Specialty drugs typically treat chronic, complex, or rare conditions, frequently have high prices, and may require special handling or patient monitoring. From 2010 through 2015, specialty drugs accounted for a growing share of new drugs introduced to the market, and they were introduced at much higher prices than nonspecialty drugs. Those factors have contributed to increased spending on prescription drugs in Medicare Part D and Medicaid.

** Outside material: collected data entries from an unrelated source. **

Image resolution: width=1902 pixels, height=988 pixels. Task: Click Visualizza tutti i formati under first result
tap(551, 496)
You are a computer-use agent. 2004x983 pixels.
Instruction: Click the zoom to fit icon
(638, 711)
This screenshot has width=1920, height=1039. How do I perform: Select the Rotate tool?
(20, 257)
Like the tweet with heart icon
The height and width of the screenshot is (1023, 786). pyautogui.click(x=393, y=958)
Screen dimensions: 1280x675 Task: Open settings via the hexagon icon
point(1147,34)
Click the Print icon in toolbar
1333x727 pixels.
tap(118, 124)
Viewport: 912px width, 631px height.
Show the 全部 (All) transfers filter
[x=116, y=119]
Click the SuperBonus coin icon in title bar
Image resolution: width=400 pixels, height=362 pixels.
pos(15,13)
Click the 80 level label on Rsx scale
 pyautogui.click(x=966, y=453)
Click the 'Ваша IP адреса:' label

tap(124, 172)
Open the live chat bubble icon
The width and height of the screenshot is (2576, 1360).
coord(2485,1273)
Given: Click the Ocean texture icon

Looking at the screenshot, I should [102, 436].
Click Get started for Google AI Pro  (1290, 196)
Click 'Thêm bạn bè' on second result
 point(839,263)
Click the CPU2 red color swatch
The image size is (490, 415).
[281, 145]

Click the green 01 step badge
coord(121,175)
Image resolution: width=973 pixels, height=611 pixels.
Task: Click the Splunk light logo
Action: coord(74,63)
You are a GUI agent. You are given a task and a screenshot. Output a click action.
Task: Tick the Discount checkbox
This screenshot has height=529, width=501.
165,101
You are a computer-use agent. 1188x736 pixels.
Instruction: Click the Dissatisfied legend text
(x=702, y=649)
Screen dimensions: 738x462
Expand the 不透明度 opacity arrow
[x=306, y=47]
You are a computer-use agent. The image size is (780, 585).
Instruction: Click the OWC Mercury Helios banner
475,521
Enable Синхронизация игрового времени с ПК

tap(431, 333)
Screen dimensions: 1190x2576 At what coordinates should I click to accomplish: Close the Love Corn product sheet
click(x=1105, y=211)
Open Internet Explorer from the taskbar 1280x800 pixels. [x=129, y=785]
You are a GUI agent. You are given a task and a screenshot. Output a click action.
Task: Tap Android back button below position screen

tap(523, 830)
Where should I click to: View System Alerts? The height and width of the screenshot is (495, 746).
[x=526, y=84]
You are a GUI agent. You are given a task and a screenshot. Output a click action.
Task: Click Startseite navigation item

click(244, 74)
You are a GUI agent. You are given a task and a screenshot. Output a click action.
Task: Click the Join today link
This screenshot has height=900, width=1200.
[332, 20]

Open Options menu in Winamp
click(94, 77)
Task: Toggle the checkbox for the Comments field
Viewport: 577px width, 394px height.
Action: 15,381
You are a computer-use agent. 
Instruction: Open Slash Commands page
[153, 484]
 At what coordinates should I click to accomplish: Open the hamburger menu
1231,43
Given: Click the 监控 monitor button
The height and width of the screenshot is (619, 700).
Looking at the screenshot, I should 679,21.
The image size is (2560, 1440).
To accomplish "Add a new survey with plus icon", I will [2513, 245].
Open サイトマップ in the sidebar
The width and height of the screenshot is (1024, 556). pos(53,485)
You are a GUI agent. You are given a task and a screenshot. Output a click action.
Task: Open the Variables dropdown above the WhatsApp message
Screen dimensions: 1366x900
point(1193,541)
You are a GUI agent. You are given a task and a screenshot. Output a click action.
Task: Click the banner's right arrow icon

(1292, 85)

Net spending on specialty drugs in Medicare Part D rose from $8.7 billion in 2010 to $32.8 billion in 2015. Additionally, net spending on specialty drugs in Medicaid roughly doubled from 2010 to 2015, rising from $4.8 billion to $9.9 billion. In 2015, brand-name specialty drugs accounted for about 30 percent of net spending on prescription drugs under Medicare Part D and Medicaid, but they accounted for only about 1 percent of all prescriptions dispensed in each program.

Because Medicare Part D and Medicaid are two large purchasers of prescription drugs, increases in spending for those drugs could have important implications for the federal budget. In its, the Congressional Budget Office examined the net prices paid for specialty drugs and spending on those drugs in Medicare Part D and Medicaid over the 2010–2015 period

Key Findings

Key findings include the following: First, the net prices paid for brand-name specialty drugs are much higher in Medicare Part D than in Medicaid. In 2015, the weighted average net price for 50 top-selling brand-name specialty drugs in Medicare Part D was $3,600 per “standardized” prescription—a measure that roughly corresponds to a 30-day supply of medication—whereas the weighted average net price for the same set of drugs in Medicaid was $1,920. That difference was attributable to much larger rebates in Medicaid than in Medicare Part D.

Second, specialty drugs accounted for a growing share of total net drug spending from 2010 to 2015 in both programs, rising from 13 percent to 31 percent of such spending in Medicare Part D and from 25 percent to 35 percent in Medicaid.